When Haiden was a formula-fed infant, he spit up. A lot. He was my first baby, and most of my other baby experience came from spending time with my sister’s kids who also frequently spit up.
I’d mix up his powder formula, give him his bottle, and some of it would come back up after he was done eating. The spitting up didn’t upset either one of us, so I considered it a byproduct of mealtime.
When he was a few months old, Haiden and I spent the weekend at my parent’s house. I brought along a tub of powder formula, but I also packed some ready-to-feed (RTF) formula that I had gotten for free after using my infant formula coupons.
To both my mom’s and my surprise, my baby didn’t spit up after eating the RTF formula! Both the Similac and Enfamil websites state that their formula is the same whether it’s purchased in powder or liquid form, but my experience seemed to show that there was something different about the ready-to-feed.
Maybe it was the texture. Maybe it was the perfect room-temp temperature, maybe it was the exact amount of water in the RTF blend. Who knows? All I can say is that my baby could tell a difference between powder and ready-to-feed formula.
Regardless of how the baby reacted, mom and dad surely knew the difference between powdered baby formula and RTF formula: the price!
Yesterday, I did the math and showed how much powdered formula costs per ounce versus how much RTF costs per ounce. However, money isn’t everything, especially when it comes to feeding your baby!
Carol @ Coupon Lovin' Mom says
Our Son had major colic/gas/acid reflux. I had tried every formula we have available in stores (powdered) and nothing worked. Even the ones specifically for those issues. I finally started buying RTF formula, and it was instant. The crying was way less often, he wasn’t so gassy, etc. After 6 months or so, we put him back on a powder formula, and he did great. Newborns can’t handle that powdered stuff sometimes.
Cara S says
I heard it was the bubbles from shaking the powder formula. If you mix it up ahead of time it often seems just like RTF formula.
amy corinne says
Our experience was similar to yours. We exclusively switched to RTF formula around 6 months.

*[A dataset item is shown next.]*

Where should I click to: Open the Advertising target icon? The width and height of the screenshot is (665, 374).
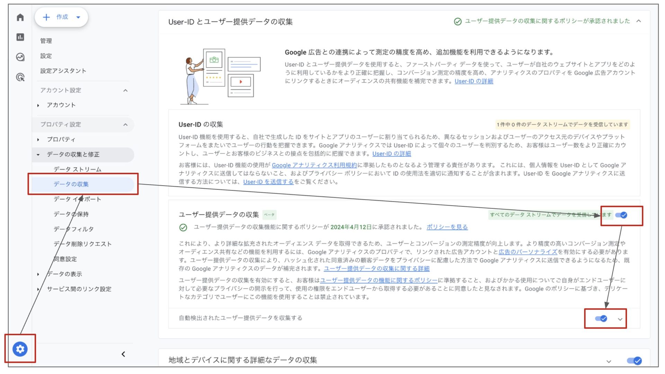[x=20, y=77]
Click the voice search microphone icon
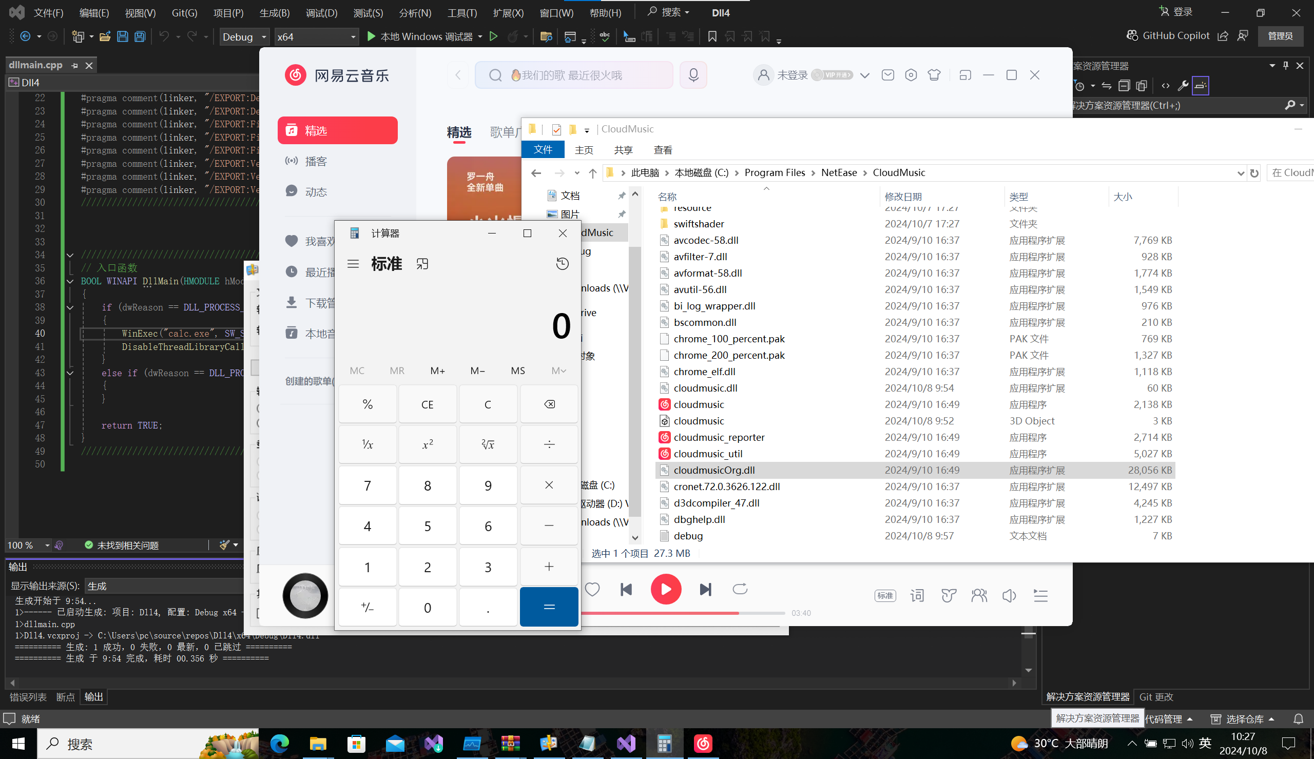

My baby too. We did powder formula. He did not like it and spit it up. So we spoke to the doctor and doctor said it is ok to be on rtf. I feed him first with my breast milk and then rtf.
Great information to have! Thanks for the comparison.

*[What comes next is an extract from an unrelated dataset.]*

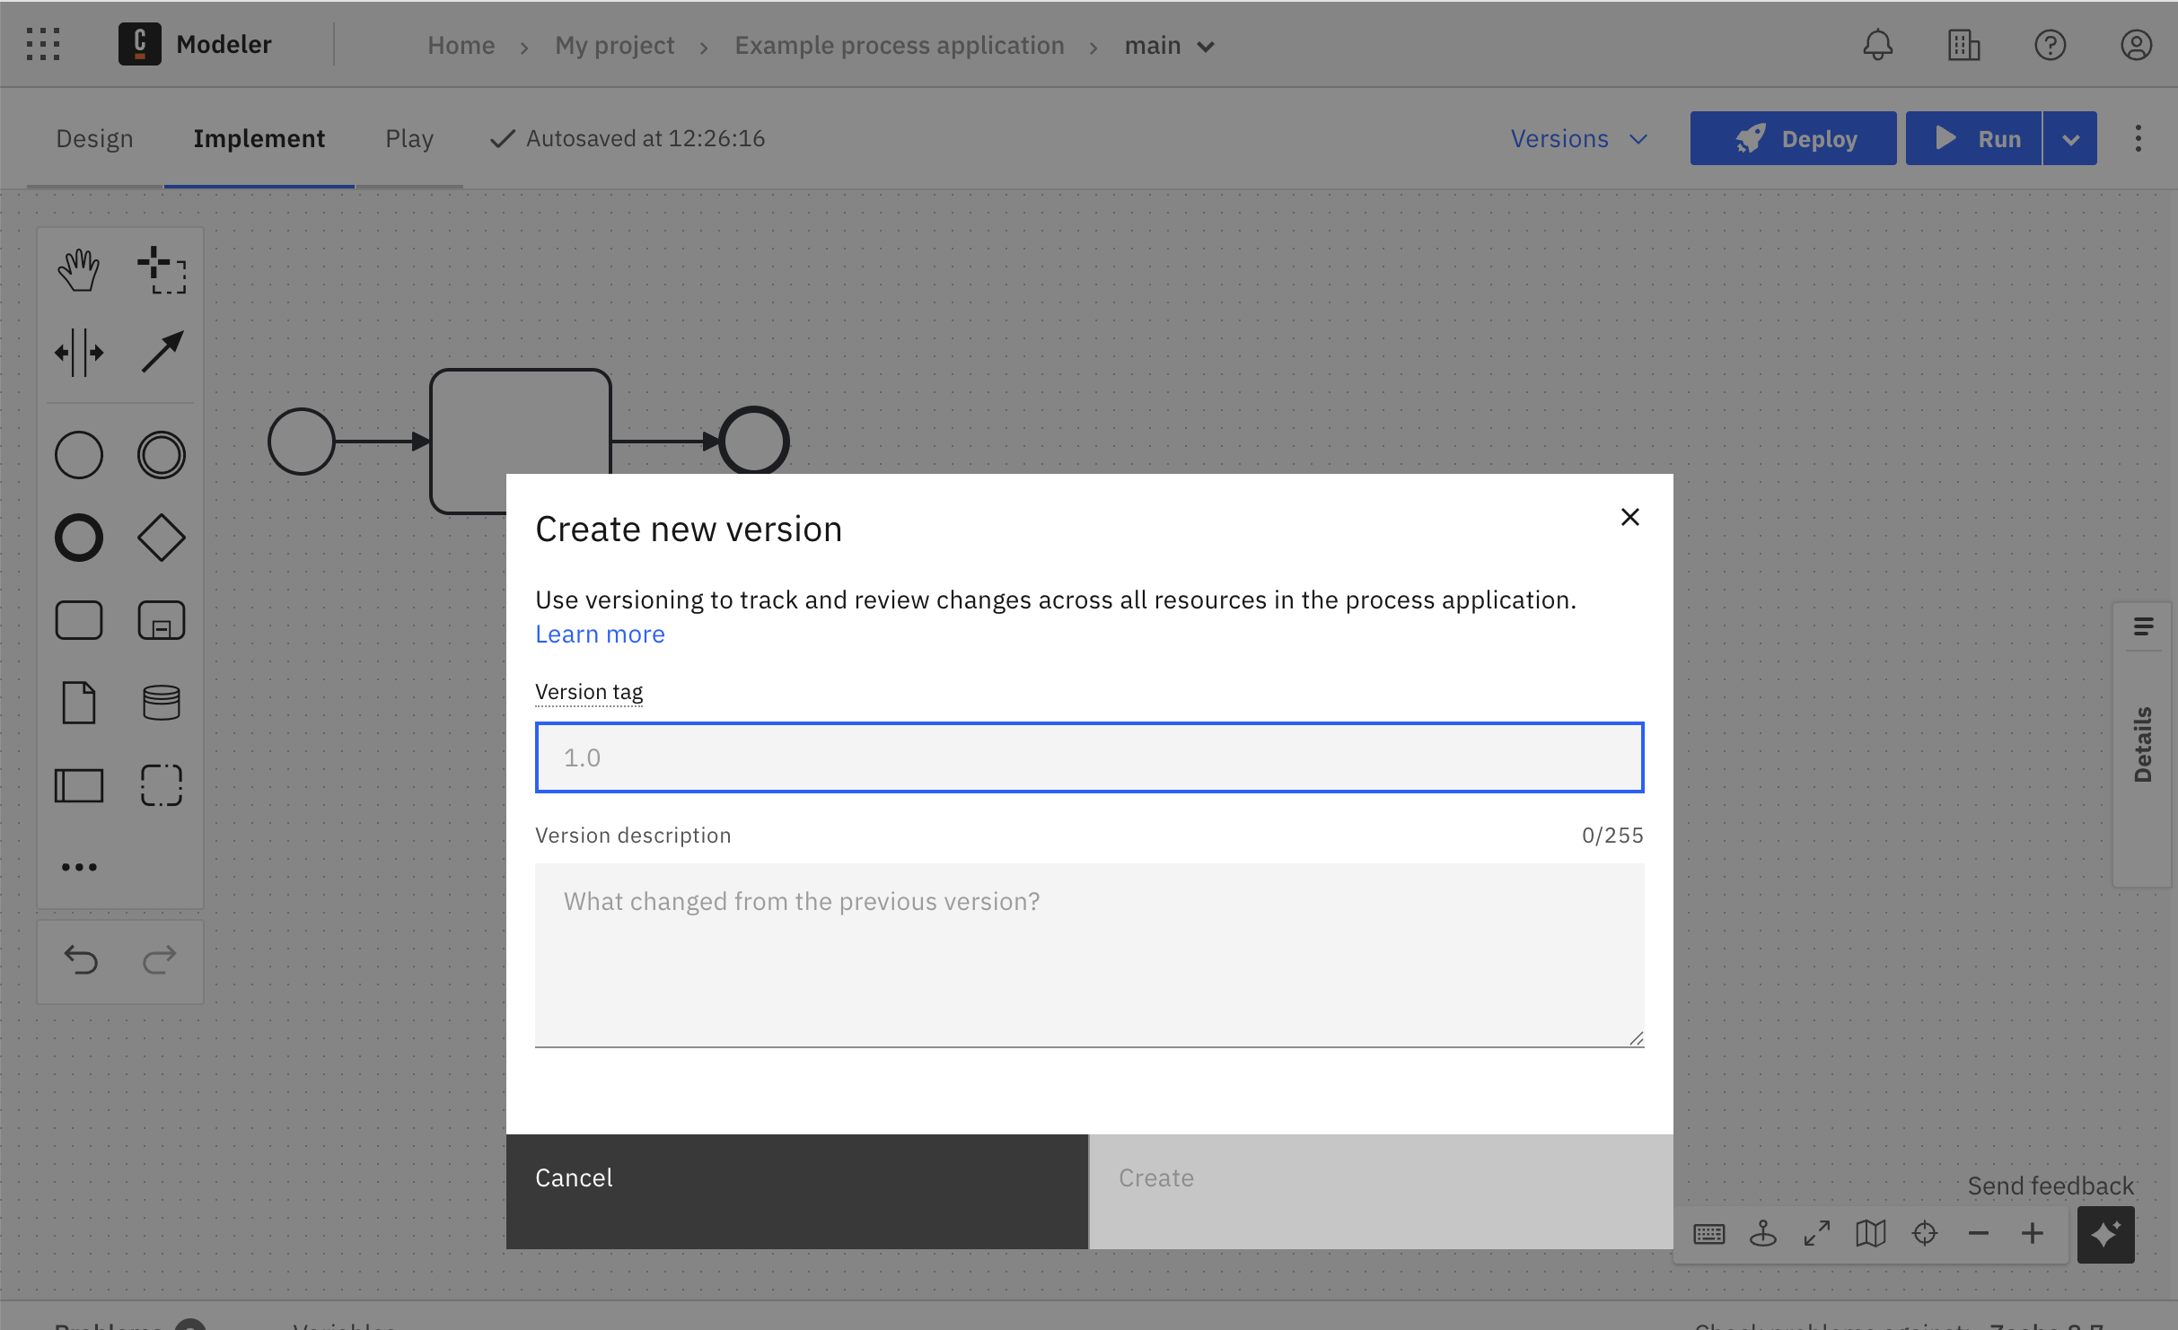Select the space tool
Viewport: 2178px width, 1330px height.
pyautogui.click(x=79, y=352)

It was the same in our house too. Neither of my kids could use the powder. Both would spit up and had terrible gas. I tried four different types and brands of powder but all that would sit well was the RTF. It is pricey but worth it to have a happy baby.

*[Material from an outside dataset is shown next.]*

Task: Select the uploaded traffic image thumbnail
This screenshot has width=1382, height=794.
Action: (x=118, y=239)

I’m here wondering if the opposite can be true. I’ve had my daughter on powder forever but with the shortage I could only find RTF and she has been puking a lot since I started feeding it.
I BF, so no experience with formula, but I have read that if you tap the scoop to level the formula in the powder, you are actually using too much powder and that could be the difference that the causes issues with spit up (formula mix is too rich). I think I read this on a blog on the What to Expect site where someone had actually measured the difference. It’s probably worth looking up that blog.
April Decheine says
Urgh, the formula days drove me crazy, looks like there are some better choices today!
You can put a little mylicon or tummy time in the bottle after you shake up the powder to get rid of the bubbles/air. That’s what we did for my son and it worked like a charm.
My first thought was that when you mix the powder and water together you can get extra air bubbles in it. Kind of like when an adult drinks a carbonated beverage…
I speak from experience that there is a major difference between Enfamil AR powder formula and Enfamil AR ready to feed formula. I used the powder version before and my baby got constatipated. After i switched to the ready to feed version, she never had that problem again. So yes, sometimes there is a difference.
No doubt there is a difference. Look at the ingredients. RTF has a little sugar, a little casein (milk protein) a little soy oil and the rest is vitamins and aminos. The PF has corn, corn syrup solids, several oils (palm, coconut etc). The RTF is clearly simpler in formula. By the way I called Abbott and they ‘may’ use GMO’s. Filthy jerks giving genetically modified foods to baby.
I think there is a big difference and my boys always slept longer on the the premade stuff vs the powder.
Finally, this site pulled up after I searched for any information regarding the difference between powder & RTF. We have had daily issues with our 5 weeks old newborn and was instructed (as a solution to her screaming “pain” ie, legs being hiked up, flailing, unusual screaming, explosive gas, stomach gurlgling & the runs…beyond the usual infant runs) to switch from Similac Advanced, to Similac Sensitive, back to Advanced, then Enfamil Gentlease, then Similac Alimentan. What a nightmare! The Drs would send us with samples & we would think all would be well. Only to have it all happen all over again a day or 2 later. We also tried gas drops, prescribed zantac & gripe water.
Finally, we realized it may be that they gave us the RTF then we would go out & get the powder…finally went back to RTF & she is “healed” & peaceful again. Every where I read (& hear from the Drs) powder is the same as RTF – HARDLY!
RTF definitely different that the powder & so worth the money for our baby.